Extracted records

§

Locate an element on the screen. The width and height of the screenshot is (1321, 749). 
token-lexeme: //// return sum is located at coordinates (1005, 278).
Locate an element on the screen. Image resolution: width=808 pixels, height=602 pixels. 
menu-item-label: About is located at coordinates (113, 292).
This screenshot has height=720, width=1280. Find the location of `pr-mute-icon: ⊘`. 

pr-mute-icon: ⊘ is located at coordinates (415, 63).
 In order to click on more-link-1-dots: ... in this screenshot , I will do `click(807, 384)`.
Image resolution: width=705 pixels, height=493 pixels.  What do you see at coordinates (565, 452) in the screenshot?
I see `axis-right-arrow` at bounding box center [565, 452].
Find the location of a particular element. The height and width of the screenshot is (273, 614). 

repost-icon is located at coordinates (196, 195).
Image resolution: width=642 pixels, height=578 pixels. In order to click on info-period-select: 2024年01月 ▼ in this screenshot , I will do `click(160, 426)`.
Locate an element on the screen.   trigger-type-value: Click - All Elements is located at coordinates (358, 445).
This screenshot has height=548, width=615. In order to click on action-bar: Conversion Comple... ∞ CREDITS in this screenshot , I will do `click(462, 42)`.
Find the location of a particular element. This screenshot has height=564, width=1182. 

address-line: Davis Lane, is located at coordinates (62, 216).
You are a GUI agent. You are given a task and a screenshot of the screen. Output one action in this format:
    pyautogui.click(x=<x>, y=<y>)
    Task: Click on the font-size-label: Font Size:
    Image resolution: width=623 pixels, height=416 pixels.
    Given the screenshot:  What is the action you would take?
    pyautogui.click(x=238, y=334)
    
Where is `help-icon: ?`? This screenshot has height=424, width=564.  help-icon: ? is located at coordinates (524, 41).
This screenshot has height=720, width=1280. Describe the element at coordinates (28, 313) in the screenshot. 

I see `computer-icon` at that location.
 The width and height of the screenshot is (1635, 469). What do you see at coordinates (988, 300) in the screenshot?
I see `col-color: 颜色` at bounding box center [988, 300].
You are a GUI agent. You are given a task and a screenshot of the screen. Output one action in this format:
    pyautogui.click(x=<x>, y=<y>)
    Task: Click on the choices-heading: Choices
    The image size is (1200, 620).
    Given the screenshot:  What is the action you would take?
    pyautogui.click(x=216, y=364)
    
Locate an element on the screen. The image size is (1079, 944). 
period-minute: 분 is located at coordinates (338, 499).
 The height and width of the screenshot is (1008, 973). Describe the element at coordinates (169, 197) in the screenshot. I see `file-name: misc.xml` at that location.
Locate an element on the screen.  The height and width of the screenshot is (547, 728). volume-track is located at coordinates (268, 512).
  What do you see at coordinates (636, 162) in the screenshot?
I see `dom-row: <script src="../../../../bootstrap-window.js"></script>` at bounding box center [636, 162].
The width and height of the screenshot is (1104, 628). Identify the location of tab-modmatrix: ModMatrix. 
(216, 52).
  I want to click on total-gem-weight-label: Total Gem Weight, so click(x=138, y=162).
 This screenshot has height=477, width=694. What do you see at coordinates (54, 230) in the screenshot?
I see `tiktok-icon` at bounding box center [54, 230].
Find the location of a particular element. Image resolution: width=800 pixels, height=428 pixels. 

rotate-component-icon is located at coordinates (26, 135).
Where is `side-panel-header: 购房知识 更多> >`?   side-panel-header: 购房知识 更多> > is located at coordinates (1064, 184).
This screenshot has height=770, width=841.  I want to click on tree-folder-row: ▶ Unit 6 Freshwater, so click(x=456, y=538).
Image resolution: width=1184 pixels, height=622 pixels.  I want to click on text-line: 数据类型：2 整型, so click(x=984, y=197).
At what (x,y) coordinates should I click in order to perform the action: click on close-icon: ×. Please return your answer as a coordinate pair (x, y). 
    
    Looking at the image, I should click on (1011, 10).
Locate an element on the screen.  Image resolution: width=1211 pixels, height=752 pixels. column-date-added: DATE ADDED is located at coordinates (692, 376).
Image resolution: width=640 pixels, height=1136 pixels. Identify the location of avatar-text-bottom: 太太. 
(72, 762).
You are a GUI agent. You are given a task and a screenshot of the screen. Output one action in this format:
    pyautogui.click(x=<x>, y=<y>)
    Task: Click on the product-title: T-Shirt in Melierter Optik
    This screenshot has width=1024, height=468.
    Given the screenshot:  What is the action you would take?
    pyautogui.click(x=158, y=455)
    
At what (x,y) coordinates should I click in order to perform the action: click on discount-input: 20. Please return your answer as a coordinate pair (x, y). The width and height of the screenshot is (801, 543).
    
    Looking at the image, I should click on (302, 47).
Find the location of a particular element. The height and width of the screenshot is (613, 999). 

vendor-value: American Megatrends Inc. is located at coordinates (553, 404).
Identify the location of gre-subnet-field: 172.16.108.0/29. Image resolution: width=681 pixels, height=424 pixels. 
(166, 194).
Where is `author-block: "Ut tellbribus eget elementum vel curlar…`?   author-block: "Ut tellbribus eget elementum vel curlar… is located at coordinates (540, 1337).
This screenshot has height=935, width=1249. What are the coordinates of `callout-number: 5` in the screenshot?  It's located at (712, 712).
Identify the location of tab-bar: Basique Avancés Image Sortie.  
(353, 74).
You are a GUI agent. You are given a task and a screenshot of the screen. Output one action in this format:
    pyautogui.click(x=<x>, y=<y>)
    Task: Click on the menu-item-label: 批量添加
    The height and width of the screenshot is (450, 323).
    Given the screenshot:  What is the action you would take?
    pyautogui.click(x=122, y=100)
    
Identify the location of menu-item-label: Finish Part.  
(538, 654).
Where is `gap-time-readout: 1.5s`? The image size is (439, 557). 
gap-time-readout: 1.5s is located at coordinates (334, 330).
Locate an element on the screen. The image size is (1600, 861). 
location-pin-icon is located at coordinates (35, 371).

§

AIM OF THE TASK — Reproduce the records above verbatim, from the line with "Locate an element on the screen. Image" to the line with "repost-icon is located", inclusive.

EXERCISE SOLUTION —
Locate an element on the screen. Image resolution: width=808 pixels, height=602 pixels. 
menu-item-label: About is located at coordinates (113, 292).
This screenshot has height=720, width=1280. Find the location of `pr-mute-icon: ⊘`. 

pr-mute-icon: ⊘ is located at coordinates (415, 63).
 In order to click on more-link-1-dots: ... in this screenshot , I will do `click(807, 384)`.
Image resolution: width=705 pixels, height=493 pixels.  What do you see at coordinates (565, 452) in the screenshot?
I see `axis-right-arrow` at bounding box center [565, 452].
Find the location of a particular element. The height and width of the screenshot is (273, 614). 

repost-icon is located at coordinates (196, 195).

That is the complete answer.